About Creation

Summary: I invite you to reflect on the importance of creating, instead of just consuming. Writing can fill you with fulfillment and mental well-being. I’m not making this up; I rely on ideas from psychologists like Mihály Csikszentmihalyi and authors like Julia Cameron. We have a current culture of passive consumption, and the pressure of SEO strategies or AI-generated content leads us to fill the Internet with garbage. Create freely and authentically as a natural expression of yourself. Embrace daily creativity as a vital and personal act.

The other day, in an Instagram group that a good friend from the WordPress community, Gerardo Balboa, added me to, where we are people with spiritual or personal improvement interests, they shared this reel:

I’m not a big fan of that type of illustration, but I loved the main message:

“Humans are designed to create. That’s why you get depressed when all you do is consume”

When they say consume, they refer to the consumption of content on social networks (how ironic that this is what generated this reflection).

And linking to a very interesting interview by Jaime Rodríguez de Santiago (Kaizen) with David Cerdá, where he said something like:

Currently, people who work and come home to watch “La isla de las tentaciones” with the excuse that they need to rest and clear their minds actually live in modern slavery where the state wants you to work and not think for yourself

It made me reflect on the importance of creating. And how doing it fills me with fulfillment.

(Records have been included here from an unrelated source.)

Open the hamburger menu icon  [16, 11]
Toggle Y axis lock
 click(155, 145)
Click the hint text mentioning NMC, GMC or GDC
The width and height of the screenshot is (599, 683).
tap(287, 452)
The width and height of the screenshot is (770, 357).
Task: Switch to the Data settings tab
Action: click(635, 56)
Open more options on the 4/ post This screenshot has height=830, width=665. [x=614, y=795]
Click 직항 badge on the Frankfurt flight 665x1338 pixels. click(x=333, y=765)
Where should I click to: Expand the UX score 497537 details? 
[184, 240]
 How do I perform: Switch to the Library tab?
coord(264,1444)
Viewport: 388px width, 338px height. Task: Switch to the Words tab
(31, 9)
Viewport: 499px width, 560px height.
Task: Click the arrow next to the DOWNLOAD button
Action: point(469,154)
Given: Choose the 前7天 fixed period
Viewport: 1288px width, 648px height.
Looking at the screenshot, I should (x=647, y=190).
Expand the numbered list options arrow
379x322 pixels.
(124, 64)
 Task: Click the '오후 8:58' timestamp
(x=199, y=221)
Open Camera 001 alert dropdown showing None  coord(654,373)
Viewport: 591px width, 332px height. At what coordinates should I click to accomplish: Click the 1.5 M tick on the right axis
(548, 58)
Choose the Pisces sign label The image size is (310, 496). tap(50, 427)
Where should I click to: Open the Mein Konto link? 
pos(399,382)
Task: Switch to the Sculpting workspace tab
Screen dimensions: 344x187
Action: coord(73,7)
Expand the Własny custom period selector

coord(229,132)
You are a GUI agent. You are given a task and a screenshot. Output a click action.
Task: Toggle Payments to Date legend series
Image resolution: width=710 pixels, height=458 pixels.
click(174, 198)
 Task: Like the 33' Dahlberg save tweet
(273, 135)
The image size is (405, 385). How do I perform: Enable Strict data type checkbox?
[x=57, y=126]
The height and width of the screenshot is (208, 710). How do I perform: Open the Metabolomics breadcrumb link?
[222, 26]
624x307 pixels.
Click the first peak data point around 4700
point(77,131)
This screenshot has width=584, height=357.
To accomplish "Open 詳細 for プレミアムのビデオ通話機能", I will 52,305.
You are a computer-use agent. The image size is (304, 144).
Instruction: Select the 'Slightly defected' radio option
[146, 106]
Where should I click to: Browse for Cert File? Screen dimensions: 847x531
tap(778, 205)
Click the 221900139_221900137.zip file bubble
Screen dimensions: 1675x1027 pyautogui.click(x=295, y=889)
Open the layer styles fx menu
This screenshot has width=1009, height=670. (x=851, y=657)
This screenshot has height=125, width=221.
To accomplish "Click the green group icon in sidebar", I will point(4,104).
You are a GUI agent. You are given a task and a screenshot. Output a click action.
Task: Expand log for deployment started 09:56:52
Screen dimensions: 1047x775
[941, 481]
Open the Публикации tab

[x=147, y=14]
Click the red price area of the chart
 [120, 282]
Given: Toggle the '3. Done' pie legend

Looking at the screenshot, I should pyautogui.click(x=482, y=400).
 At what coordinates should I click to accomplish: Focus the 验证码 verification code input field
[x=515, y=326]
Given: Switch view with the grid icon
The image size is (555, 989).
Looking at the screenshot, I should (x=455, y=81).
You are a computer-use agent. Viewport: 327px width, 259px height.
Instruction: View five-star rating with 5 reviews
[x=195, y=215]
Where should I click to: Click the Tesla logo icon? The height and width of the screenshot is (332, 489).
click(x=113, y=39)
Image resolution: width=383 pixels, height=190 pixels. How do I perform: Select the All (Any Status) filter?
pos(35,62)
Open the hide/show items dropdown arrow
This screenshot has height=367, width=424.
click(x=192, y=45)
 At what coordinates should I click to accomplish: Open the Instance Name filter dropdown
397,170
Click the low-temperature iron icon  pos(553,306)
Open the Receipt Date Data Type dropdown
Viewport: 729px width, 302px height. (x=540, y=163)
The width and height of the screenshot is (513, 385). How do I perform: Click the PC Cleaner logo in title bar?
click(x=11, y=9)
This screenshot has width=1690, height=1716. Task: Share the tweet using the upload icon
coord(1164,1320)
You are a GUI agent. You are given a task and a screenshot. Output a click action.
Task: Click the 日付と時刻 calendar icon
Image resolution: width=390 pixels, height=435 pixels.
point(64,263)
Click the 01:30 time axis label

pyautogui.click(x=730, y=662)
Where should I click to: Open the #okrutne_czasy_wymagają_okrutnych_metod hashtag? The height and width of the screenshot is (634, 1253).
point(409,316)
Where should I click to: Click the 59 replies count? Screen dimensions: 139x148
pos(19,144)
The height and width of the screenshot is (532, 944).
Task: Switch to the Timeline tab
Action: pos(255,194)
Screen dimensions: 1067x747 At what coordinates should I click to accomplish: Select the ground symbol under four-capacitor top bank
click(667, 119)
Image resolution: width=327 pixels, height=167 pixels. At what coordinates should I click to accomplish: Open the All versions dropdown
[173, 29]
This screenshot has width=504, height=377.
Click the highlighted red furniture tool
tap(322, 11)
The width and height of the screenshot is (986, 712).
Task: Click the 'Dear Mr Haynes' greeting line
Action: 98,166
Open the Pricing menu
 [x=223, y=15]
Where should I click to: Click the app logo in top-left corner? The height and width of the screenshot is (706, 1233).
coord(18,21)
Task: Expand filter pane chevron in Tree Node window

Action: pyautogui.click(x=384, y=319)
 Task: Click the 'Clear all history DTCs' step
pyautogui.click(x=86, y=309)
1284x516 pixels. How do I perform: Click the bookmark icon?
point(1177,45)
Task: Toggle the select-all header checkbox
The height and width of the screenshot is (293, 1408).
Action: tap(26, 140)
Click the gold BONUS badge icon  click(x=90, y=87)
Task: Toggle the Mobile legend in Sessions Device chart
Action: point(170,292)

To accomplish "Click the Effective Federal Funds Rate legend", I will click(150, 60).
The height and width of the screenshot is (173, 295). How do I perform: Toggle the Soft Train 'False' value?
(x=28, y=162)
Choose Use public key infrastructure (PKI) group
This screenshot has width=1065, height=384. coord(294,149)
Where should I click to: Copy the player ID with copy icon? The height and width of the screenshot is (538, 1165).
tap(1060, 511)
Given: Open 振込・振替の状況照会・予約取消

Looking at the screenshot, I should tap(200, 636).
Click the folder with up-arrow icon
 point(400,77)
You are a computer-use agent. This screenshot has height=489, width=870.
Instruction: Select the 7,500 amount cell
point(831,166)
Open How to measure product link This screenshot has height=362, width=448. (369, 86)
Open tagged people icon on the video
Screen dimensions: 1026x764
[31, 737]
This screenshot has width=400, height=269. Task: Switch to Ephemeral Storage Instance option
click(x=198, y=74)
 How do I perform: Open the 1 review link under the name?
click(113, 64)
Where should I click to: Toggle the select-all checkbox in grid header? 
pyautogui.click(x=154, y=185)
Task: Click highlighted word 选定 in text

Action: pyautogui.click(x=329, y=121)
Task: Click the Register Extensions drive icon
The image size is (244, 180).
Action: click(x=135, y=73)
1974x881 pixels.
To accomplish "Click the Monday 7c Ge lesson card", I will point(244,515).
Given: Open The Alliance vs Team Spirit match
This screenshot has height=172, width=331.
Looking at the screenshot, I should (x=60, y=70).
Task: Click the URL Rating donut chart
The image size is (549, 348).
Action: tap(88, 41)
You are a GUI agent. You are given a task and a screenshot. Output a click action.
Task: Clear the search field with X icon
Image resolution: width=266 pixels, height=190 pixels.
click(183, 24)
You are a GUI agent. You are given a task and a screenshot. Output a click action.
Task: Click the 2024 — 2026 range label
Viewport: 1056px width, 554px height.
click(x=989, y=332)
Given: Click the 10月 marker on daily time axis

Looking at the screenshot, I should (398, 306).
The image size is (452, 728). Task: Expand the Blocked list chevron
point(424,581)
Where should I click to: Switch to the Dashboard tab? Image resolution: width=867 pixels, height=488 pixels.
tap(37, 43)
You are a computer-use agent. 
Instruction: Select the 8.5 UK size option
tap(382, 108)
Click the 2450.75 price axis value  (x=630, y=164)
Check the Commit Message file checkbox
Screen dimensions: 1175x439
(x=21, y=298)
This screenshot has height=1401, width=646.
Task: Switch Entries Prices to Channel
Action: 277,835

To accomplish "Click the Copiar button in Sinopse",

It’s as if my mind needs to empty its ideas, reflections, and mental noise through different methods, somehow organizing that chaos we can have inside.

I’ve tried different formats, podcasts, videos, but it’s always with writing where I flowed best.

Through writing, I flow, as explained by psychologist Mihály Csikszentmihalyi (1990) in his postulates about the state of flow. Great book I’m currently reading.

Cal Newport details it in his work: “Deep Work”, which I’ve cited in various articles on this blog.

As Newport points out: “Generally, the best moments occur when a person’s body and mind are stretched to their limits in a voluntary effort to accomplish something difficult and worthwhile.”

Most people assume that relaxation is the path to happiness, but this psychologist’s (Csikszentmihalyi) experiments show that people are wrong.
Cal Newport

This flow theory describes an optimal state of experience in which a person is completely immersed and concentrated in an activity, feeling a sense of enjoyment, energy, and total focus.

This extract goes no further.